Which #MeToo are you?

You know Hollywood’s caught pants down. With more and more actresses joining the #MeToo brigade and stars like James Franco and Michael Douglas busy issuing denials, off-screen beats onscreen.

You know Hollywood’s caught pants down. With more and more actresses joining the #MeToo brigade and stars like James Franco and Michael Douglas busy issuing denials, off-screen beats onscreen. There are the movie moghuls, the pervs, the lechers; and there are the women who did not nod, did not put out, and therefore aced no audition. In this us vs. them situation, there are dirty old dragons and damsels in distress, not to mention sour grapes and settling of scores and power play and naked ambition.

This is the sisterhood of the travelling skirts. Of black gowns too, with thigh-high slits and earth-bound necklines; the movement has its own uniform now. There is a mob-like hand-holding; first Meryl Streep was asked to speak up, especially about Dustin Hoffman’s handsy hands, and then Meryl Streep asked Ivanka Trump to speak up, who was booed off social media when she tried to applaud Oprah Winfrey’s Time’s Up speech at the Golden Globes in Beverly Hills.

A subtle class system has begun to emerge among the me-tooers; dissent within the dissenters.
French actress Catherine Deneuve distances herself by co-signing a letter in the daily Le Monde, which says, ‘Men have been punished summarily, forced out of their jobs when all they did was touch someone’s knee or try to steal a kiss.’ They fear a threat to sexual freedom, they fear the end of flirting, of seduction. Eyes may meet across crowded rooms but will blink and look away at a flower vase or something. They are decrying the odd accidental touch of the elbow at a bar or foot under a table. Will all this me-tooing imperil man-woman contact in the short term and mean rampant artificial insemination in the long term?
There are two main types of me-too. One is the harassed party, women who feared for their lives, who never saw it coming and suddenly found themselves in bedrooms and locked offices. Then those who escaped in the nick of time, who read the cue. They ran out and pretended it never happened. What they do know is they lost out on meaty roles but their dignity was their own. They could have been whistle-blowers if they wanted but they were just happy to get out alive.

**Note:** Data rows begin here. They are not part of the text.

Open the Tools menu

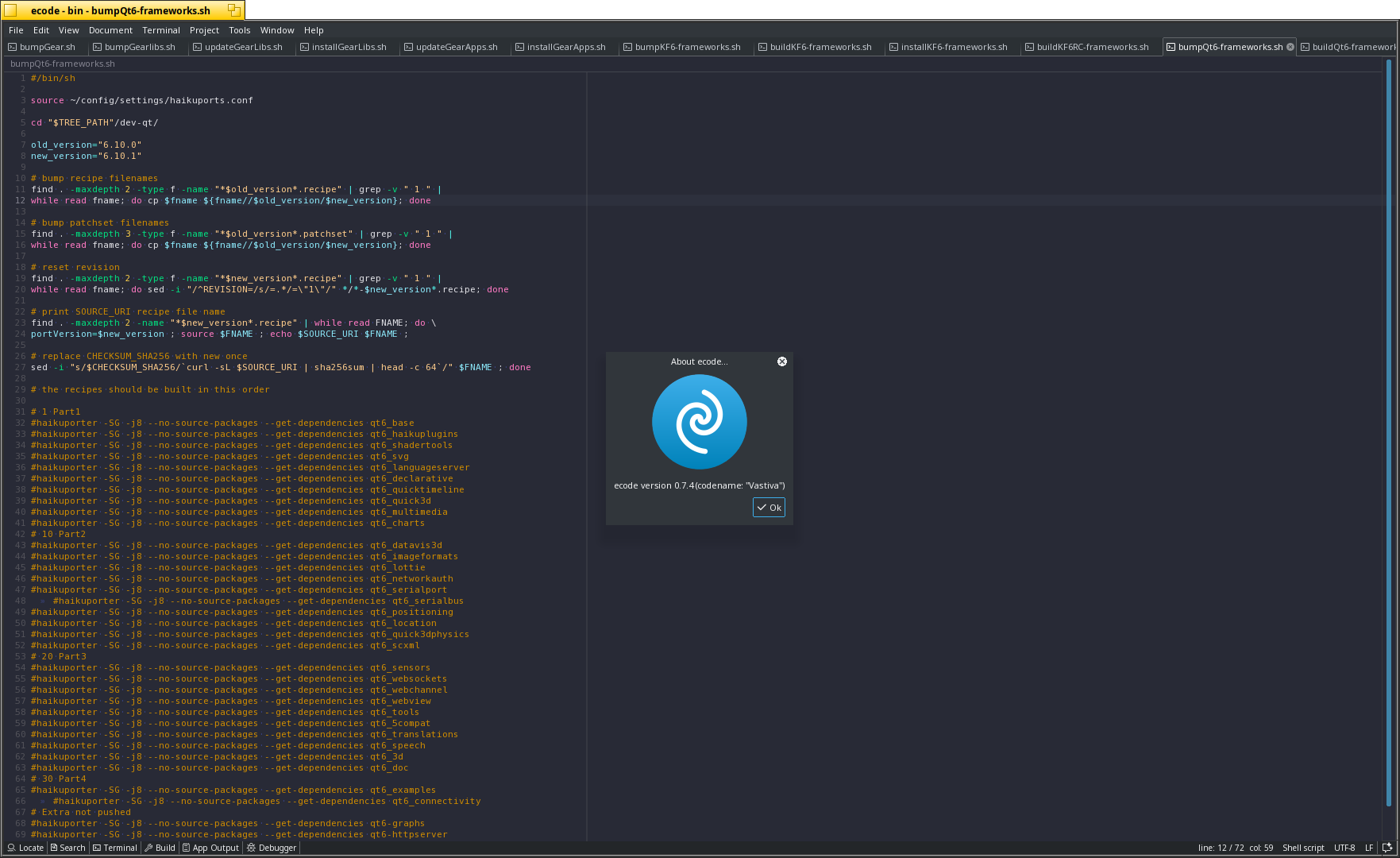pyautogui.click(x=239, y=30)
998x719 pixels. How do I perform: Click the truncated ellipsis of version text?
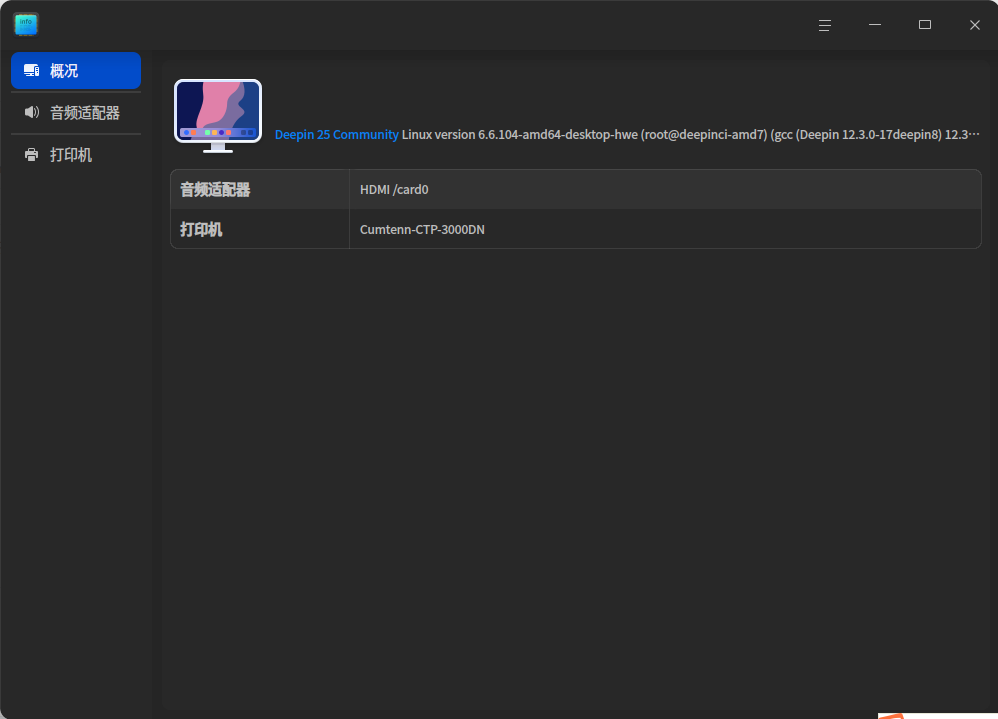[x=974, y=135]
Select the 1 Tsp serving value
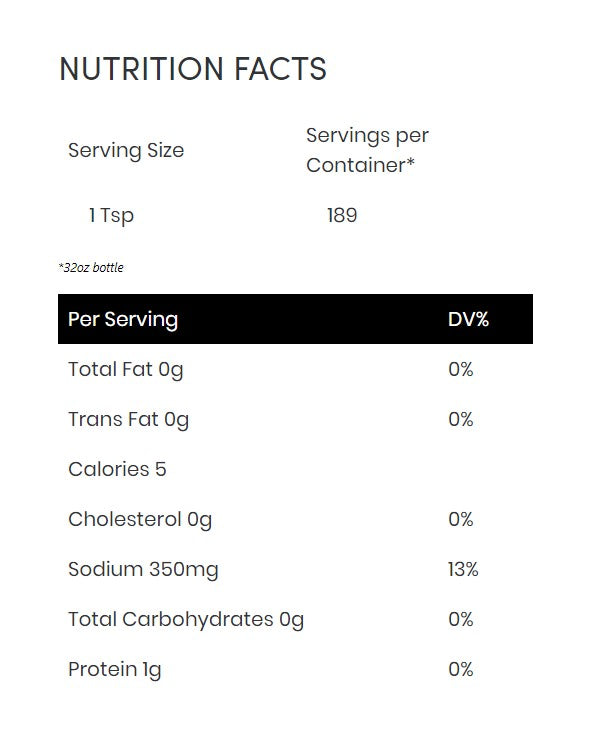Viewport: 590px width, 756px height. point(111,216)
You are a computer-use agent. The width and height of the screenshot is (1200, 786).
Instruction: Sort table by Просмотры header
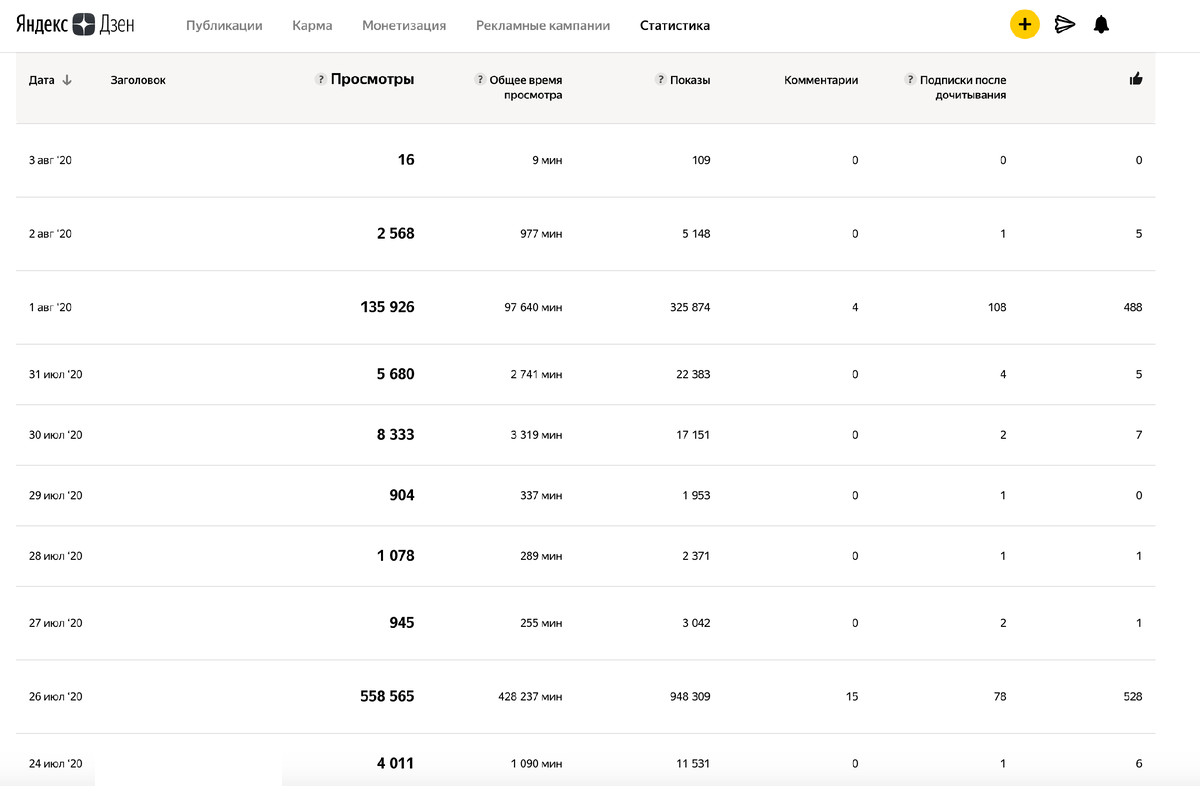tap(372, 80)
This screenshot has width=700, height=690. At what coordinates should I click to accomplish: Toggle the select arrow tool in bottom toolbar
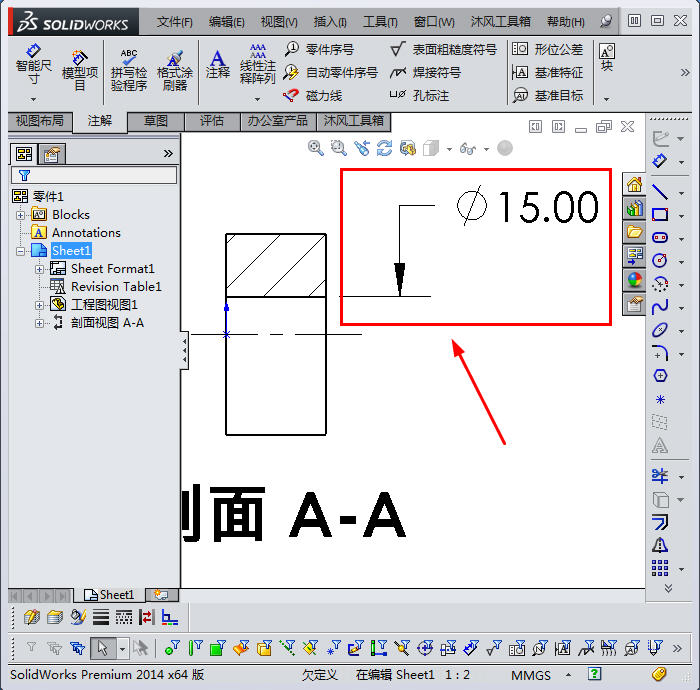102,648
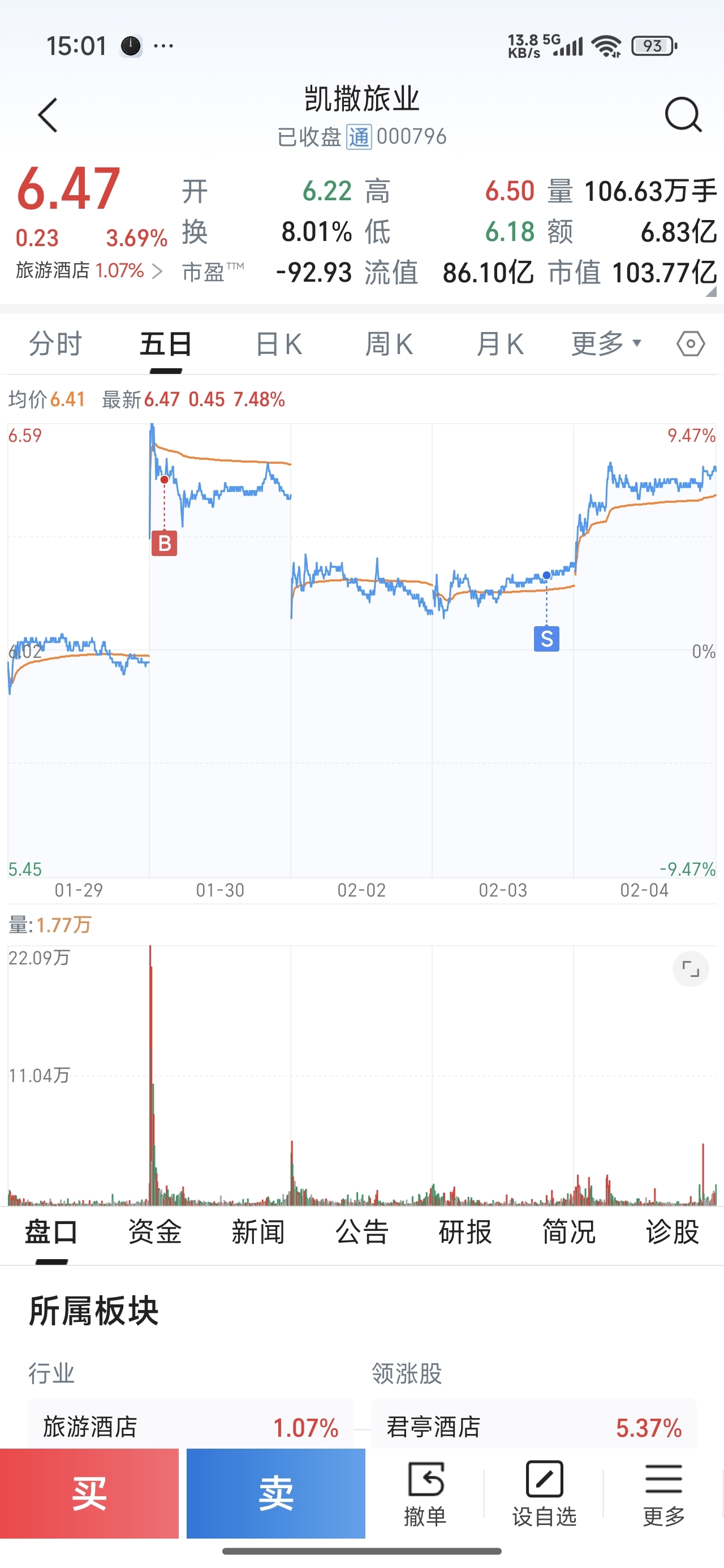This screenshot has height=1568, width=724.
Task: Tap the blue S sell marker
Action: pyautogui.click(x=547, y=639)
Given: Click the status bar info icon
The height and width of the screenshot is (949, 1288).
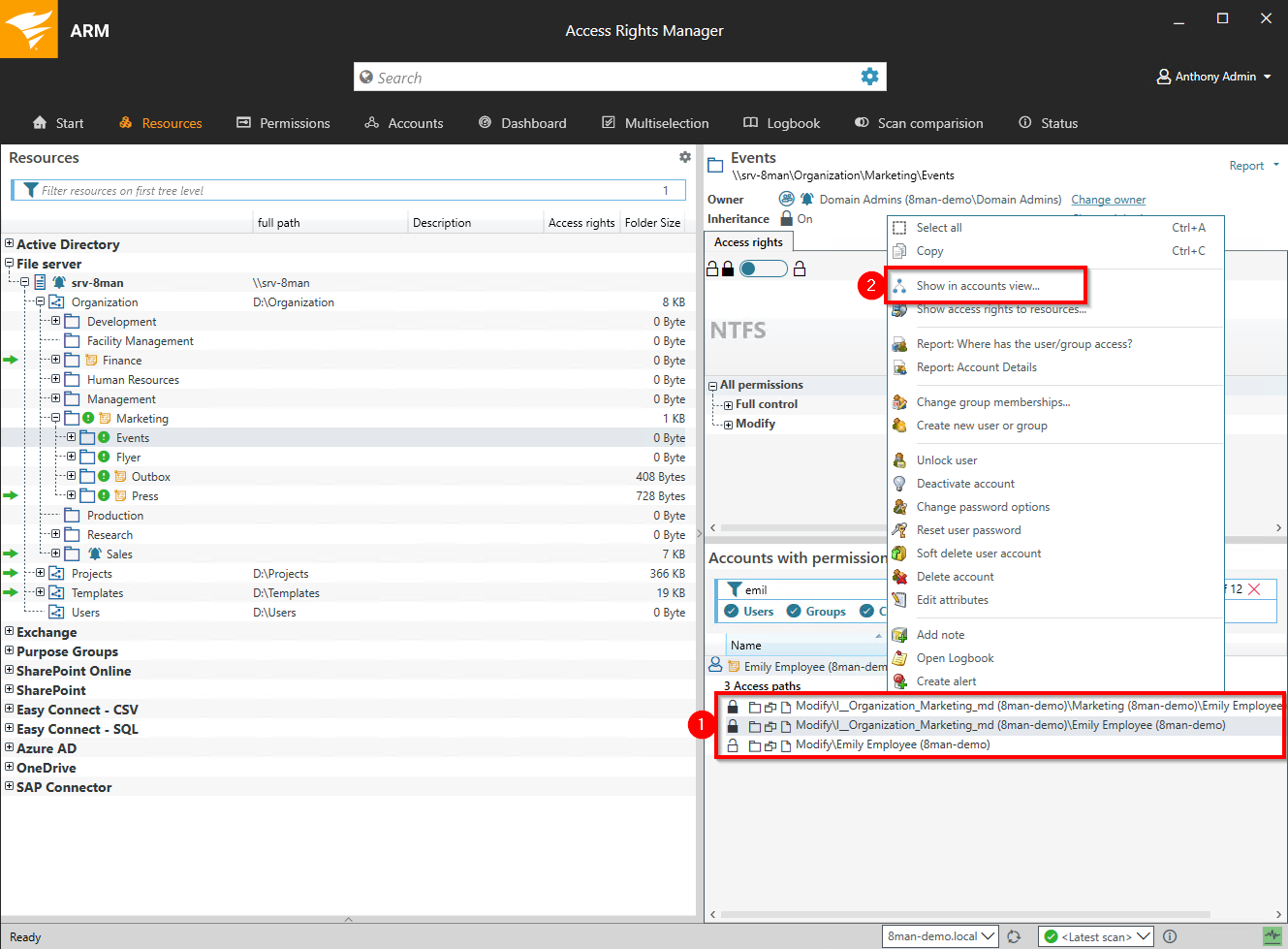Looking at the screenshot, I should (x=1170, y=936).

Rape really is the big leveller. All women are equal before a predator. White, brown, yellow, black, high-born, low-born, old, young, corpse, baby—the rapist doesn’t care. And this grime has always been right beneath the glam; every sequin covers something sordid. Marilyn Monroe was asked by studio heads to ‘entertain’ powerful men, starlet Susan Cabot was directed into Jordanian King Hussein’s bed...

Brave are those who recount what did happen as also what almost happened to them. But braver is the one who squeals when she is not a victim—not yet, possibly never. Who can easily look away because it is not happening to her, has never happened to her, dismissing it as corporate trade-offs or battles of other people. But if she can open her mouth as witness, as alibi, as preventer, then she’s the third sort of me-too—the rarest.